■ Problem to solve:
Rewrite the records starting at the line containing "Go to the next page arrow" and ending at the line containing "Action: (363, 497)", changing "status bar" to "notification bar" and leaving everything else as it is.

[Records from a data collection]
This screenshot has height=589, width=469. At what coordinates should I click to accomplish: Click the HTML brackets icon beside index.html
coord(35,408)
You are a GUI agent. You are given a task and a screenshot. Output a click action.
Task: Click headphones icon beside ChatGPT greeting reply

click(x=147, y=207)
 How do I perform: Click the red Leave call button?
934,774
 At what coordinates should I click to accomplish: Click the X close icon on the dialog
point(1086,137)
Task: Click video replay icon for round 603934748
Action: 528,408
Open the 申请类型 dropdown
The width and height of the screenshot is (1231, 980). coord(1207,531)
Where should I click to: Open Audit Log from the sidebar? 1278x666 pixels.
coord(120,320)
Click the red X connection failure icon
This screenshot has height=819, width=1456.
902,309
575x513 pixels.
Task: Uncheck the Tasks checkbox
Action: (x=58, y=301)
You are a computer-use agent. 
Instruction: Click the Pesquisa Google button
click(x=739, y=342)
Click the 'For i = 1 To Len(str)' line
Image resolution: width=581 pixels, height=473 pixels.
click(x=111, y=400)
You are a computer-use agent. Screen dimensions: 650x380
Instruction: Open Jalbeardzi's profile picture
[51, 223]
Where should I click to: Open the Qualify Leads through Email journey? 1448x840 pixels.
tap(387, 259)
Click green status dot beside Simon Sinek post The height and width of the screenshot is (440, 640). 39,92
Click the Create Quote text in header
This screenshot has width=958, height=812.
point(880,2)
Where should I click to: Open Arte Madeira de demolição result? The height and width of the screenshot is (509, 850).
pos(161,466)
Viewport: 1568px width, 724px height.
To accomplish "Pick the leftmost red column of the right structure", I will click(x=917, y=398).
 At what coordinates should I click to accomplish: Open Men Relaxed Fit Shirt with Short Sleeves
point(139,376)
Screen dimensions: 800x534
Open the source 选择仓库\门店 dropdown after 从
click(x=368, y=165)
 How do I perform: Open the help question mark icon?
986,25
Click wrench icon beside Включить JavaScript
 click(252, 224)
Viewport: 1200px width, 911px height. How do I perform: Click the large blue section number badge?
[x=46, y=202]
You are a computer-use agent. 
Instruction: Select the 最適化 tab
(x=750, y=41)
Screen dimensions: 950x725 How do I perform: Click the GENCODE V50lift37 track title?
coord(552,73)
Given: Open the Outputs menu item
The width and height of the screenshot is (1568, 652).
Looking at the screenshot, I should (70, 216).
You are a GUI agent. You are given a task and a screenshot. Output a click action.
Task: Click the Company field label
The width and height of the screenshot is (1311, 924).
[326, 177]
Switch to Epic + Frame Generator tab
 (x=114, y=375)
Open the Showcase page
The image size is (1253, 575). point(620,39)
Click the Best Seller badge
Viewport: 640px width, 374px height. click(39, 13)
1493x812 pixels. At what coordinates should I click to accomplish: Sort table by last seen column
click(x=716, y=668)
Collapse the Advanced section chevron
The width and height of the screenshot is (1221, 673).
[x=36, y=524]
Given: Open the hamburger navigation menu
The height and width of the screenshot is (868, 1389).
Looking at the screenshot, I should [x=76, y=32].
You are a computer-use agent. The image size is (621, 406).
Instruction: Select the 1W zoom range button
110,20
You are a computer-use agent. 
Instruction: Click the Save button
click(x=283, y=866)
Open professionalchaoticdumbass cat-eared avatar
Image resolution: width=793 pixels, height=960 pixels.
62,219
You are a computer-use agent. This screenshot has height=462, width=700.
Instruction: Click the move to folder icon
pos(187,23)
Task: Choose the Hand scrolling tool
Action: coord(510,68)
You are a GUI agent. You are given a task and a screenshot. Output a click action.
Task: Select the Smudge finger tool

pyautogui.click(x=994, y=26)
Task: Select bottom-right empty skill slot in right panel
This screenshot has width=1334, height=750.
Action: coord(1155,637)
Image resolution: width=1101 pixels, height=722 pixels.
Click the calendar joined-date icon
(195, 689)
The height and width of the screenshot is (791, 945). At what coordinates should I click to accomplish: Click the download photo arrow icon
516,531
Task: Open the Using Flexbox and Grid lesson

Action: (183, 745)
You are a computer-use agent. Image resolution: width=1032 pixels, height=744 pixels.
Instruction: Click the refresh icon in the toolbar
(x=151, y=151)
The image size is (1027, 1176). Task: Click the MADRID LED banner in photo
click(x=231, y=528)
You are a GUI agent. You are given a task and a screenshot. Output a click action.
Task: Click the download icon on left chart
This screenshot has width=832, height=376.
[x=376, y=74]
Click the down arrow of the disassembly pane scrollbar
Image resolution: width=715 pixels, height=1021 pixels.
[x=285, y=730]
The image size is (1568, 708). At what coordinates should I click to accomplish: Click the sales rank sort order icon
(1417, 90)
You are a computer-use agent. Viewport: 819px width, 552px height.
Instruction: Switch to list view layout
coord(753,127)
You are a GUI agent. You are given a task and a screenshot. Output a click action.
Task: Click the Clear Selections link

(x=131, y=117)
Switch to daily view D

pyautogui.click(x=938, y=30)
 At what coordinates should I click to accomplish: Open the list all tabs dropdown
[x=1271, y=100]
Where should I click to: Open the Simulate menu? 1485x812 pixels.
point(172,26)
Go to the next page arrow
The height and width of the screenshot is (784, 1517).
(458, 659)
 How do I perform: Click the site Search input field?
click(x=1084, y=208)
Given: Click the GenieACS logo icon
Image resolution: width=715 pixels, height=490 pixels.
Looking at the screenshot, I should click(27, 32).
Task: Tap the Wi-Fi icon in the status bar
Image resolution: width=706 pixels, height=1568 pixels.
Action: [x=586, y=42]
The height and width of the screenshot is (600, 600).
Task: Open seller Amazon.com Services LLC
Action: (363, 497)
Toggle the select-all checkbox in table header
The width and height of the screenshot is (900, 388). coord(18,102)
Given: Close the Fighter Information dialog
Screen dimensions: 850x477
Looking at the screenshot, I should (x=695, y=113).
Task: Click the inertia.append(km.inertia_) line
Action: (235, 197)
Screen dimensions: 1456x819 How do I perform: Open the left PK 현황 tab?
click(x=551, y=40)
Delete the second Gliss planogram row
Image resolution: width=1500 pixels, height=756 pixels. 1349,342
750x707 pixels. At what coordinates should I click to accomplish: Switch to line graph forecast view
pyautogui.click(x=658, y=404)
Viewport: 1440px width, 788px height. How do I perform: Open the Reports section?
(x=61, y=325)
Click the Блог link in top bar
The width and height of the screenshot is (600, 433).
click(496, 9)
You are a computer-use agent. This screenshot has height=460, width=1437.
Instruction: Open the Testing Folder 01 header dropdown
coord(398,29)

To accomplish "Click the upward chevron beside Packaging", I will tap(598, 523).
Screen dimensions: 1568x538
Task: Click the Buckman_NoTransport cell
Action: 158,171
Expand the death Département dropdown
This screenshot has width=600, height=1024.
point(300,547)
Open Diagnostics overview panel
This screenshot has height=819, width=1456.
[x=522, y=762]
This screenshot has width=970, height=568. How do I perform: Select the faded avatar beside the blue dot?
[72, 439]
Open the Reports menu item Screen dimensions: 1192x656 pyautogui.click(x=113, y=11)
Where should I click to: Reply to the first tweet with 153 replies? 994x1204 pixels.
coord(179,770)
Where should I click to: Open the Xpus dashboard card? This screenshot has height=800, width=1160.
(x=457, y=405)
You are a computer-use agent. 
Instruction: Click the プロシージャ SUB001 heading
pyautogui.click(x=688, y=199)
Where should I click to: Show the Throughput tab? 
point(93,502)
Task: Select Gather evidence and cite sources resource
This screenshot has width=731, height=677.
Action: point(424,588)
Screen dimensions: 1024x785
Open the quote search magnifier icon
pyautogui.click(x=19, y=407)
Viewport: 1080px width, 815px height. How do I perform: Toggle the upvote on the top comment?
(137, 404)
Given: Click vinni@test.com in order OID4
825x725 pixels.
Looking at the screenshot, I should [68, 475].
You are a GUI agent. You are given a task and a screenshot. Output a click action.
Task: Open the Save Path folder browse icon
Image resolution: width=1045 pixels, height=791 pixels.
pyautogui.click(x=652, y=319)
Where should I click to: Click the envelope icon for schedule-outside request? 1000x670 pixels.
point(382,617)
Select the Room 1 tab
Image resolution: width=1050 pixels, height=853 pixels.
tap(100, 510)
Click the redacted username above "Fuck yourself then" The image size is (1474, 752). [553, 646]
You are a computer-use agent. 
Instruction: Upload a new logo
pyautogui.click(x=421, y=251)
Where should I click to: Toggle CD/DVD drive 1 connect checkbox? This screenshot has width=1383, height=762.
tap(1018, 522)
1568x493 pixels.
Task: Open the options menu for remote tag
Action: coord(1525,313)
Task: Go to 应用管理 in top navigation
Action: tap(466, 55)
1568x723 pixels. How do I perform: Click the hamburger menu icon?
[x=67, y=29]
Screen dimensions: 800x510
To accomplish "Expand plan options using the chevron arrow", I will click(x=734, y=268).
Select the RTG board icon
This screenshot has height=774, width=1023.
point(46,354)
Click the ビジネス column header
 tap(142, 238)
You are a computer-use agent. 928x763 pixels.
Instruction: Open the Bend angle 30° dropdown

■ Response to this exercise:
Go to the next page arrow
The height and width of the screenshot is (784, 1517).
(458, 659)
 How do I perform: Click the site Search input field?
click(x=1084, y=208)
Given: Click the GenieACS logo icon
Image resolution: width=715 pixels, height=490 pixels.
Looking at the screenshot, I should click(27, 32).
Task: Tap the Wi-Fi icon in the notification bar
Image resolution: width=706 pixels, height=1568 pixels.
Action: [x=586, y=42]
The height and width of the screenshot is (600, 600).
Task: Open seller Amazon.com Services LLC
Action: (363, 497)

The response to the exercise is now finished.